**TASK TO COMPLETE**
Copy the items below again, beginning at the line with "Select transaction number zr_2300939910540_12" and going on through the last line of the items. Leave the pictures out of your copy.
* Start *
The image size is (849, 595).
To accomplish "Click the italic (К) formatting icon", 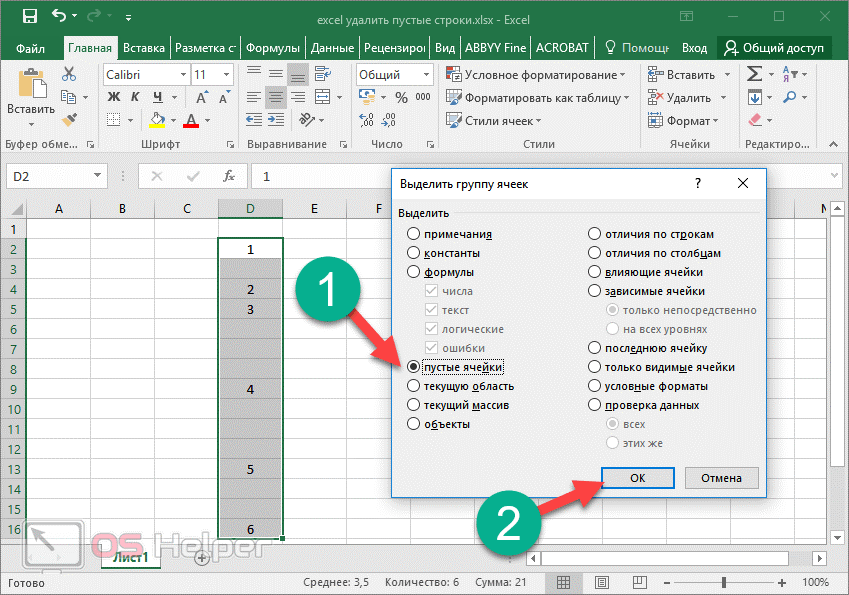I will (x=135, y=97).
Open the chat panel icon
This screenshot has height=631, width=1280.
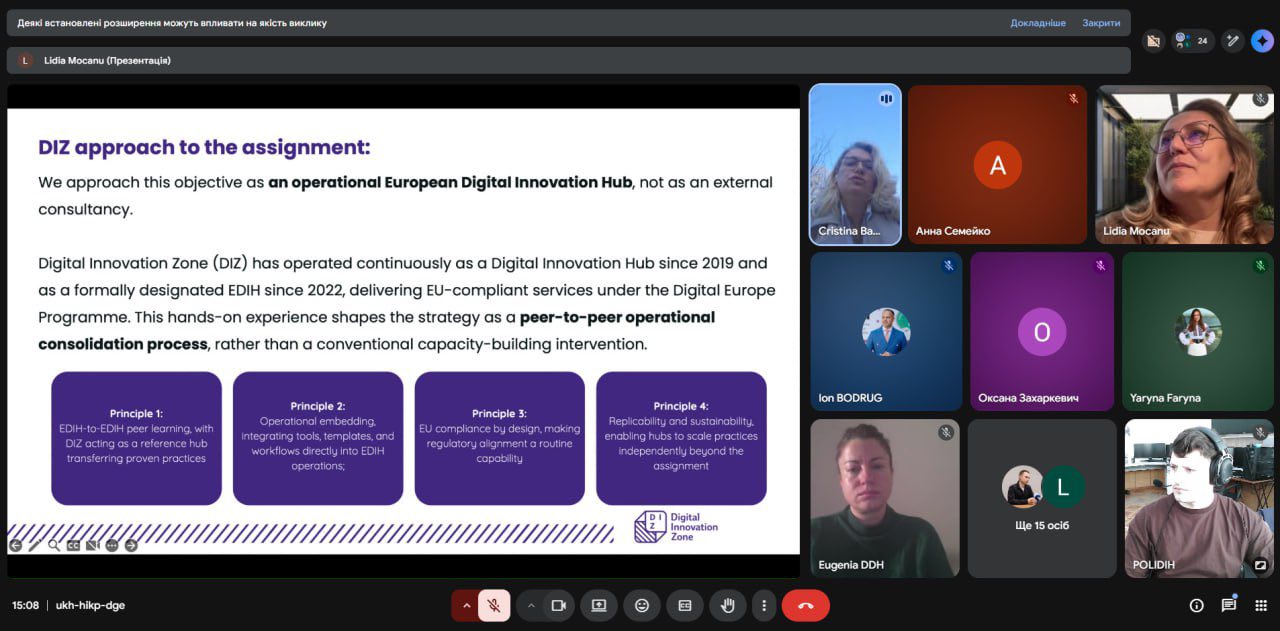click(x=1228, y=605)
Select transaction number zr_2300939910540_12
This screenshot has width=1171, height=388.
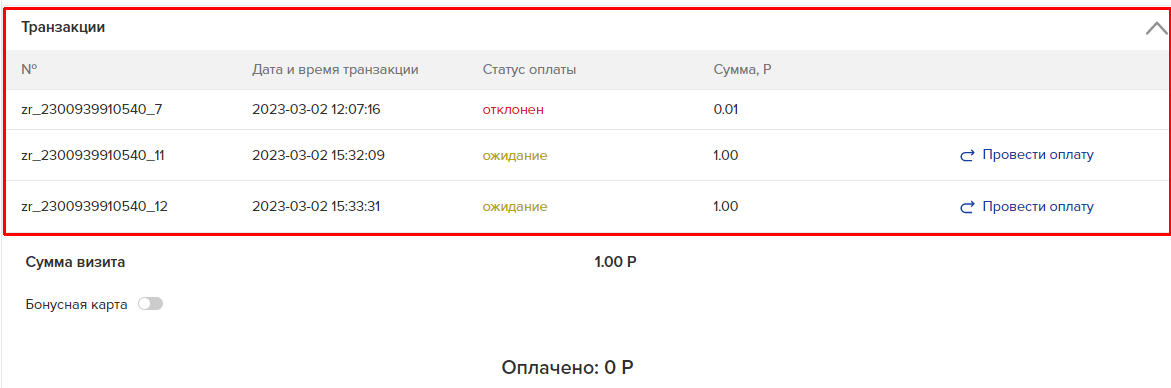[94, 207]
* End *
**TASK ANSWER**
Select transaction number zr_2300939910540_12
This screenshot has width=1171, height=388.
[94, 207]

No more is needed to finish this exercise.